I love that line, not just because it was good parenting, but because it’s such a great picture of what God wants to tell us sometimes. And we need to hear both parts of it.

The part I’ve always tended to hear about in church is “I’ll carry it.” So important for many of us who are high achievers and keep wanting to make things happen. We can become so results-oriented that we leave God out of the picture. And in His love, He won’t let us continue to make results our god, so He will sometimes break down those results we were so intent on.

It’s in those spaces that we realize that results don’t come from our labors and toils but from His grace and kindness. I’ve seen that happen plenty in ministry, and my mind goes to Abraham as a Biblical example. God kept him from having children with Sarah until such a time that having Isaac could be attributed only to God.

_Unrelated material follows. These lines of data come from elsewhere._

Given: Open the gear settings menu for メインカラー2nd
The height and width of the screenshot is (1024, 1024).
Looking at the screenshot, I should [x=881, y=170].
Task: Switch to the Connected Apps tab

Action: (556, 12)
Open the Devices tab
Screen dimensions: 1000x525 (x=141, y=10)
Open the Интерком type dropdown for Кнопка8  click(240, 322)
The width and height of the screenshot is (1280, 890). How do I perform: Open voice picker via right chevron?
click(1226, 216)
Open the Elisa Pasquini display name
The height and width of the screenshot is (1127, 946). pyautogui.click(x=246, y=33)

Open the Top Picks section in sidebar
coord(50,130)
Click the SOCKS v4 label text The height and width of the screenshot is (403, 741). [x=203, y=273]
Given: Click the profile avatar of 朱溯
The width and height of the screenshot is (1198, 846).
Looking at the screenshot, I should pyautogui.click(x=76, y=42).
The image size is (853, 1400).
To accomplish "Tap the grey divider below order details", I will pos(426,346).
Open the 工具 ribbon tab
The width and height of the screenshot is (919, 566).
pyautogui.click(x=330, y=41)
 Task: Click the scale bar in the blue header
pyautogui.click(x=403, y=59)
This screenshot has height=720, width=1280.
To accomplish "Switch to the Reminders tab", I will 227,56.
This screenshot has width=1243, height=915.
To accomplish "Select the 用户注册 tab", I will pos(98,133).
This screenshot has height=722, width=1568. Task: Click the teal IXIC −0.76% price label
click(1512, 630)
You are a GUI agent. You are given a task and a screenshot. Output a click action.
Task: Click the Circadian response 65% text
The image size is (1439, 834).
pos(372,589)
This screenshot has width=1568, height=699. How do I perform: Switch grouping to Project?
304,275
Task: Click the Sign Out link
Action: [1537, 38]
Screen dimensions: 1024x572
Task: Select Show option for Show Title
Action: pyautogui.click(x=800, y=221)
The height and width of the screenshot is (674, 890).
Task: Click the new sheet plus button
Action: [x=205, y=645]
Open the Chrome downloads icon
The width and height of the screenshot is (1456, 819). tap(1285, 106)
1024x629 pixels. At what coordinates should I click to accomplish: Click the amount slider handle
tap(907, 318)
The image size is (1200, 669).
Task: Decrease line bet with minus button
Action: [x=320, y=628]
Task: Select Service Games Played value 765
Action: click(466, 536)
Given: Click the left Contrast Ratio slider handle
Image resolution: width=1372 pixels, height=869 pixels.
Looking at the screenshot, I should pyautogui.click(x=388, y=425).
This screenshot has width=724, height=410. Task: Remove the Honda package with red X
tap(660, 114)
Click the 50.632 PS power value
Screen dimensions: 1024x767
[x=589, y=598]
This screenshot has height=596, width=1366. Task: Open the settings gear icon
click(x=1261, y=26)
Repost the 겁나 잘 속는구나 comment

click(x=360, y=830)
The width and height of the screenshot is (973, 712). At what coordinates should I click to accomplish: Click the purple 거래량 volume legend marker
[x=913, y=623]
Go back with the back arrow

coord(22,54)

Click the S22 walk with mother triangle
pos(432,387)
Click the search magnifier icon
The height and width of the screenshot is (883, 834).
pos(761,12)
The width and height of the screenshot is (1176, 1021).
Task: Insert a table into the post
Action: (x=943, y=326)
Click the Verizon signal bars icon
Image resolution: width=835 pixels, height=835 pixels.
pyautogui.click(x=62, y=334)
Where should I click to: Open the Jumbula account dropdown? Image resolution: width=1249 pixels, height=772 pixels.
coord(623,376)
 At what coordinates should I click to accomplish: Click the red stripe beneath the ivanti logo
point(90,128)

But the first part is very important for those of us who have heard the second part and begun to rest too comfortably in it. Taken the wrong way, we can come to a place where we start to believe that God will take care of everything, and we just need to relax. I was there for a while, and although it always felt uneasy, I was quite content to stay there.

The problem with this view isn’t only that we can get lazy and stupid or something. The real problem is that we can miss out on the miracles God has for us. Whenever God performed miracles in the Bible, He required a step of faith. A step into the unknown, where I’m going to fall if no one catches me. Some of the commitments are bigger than others in our minds, but there’s always a commitment on our part. I think the lesson here is that God can do great things with even our smallest step of faith.

When Jesus turned water into wine, it was in response to his mother Mary calling for him when the wine ran dry at the wedding. She didn’t know what he would do, but she knew he could do something. The Bible says Jesus could not (note, it doesn’t say “would not” but “could not”) perform miracles in Galilee because of people’s unbelief. Peter could see Jesus walking on the water, but to experience it, he had to step out of the boat.

We have to understand that when God performs miracles, He wants to involve us. We get to be part of the story. But the first step can often be an uncomfortable one. It’s a lot easier to just stay where it’s comfortable, where it feels safe. But we’re in a spiritual war. Nowhere is safe. Eventually, if you insist on staying in your comfort zone, God in His mercy may draw you out. Or even scarier if you make a habit of it, eventually relent and let you stay.

Imagine being in a bunker on a battlefield. Thinking about stepping out of that safe bunker is an uncomfortable thought. But you can’t win by staying inside. You may not lose, but you can’t win. Your team might win that day, but you didn’t. On the other hand, if your team loses, you’ll be forced out of the bunker, without the opportunity to make a difference.

What’s your biggest challenge today? Where do you need to trust God? And where do you need to act on that trust by taking a step of faith, as uncomfortable as it feels?

Will you choose to move forward, or will you wait until God pushes you? And, what if He stops pushing?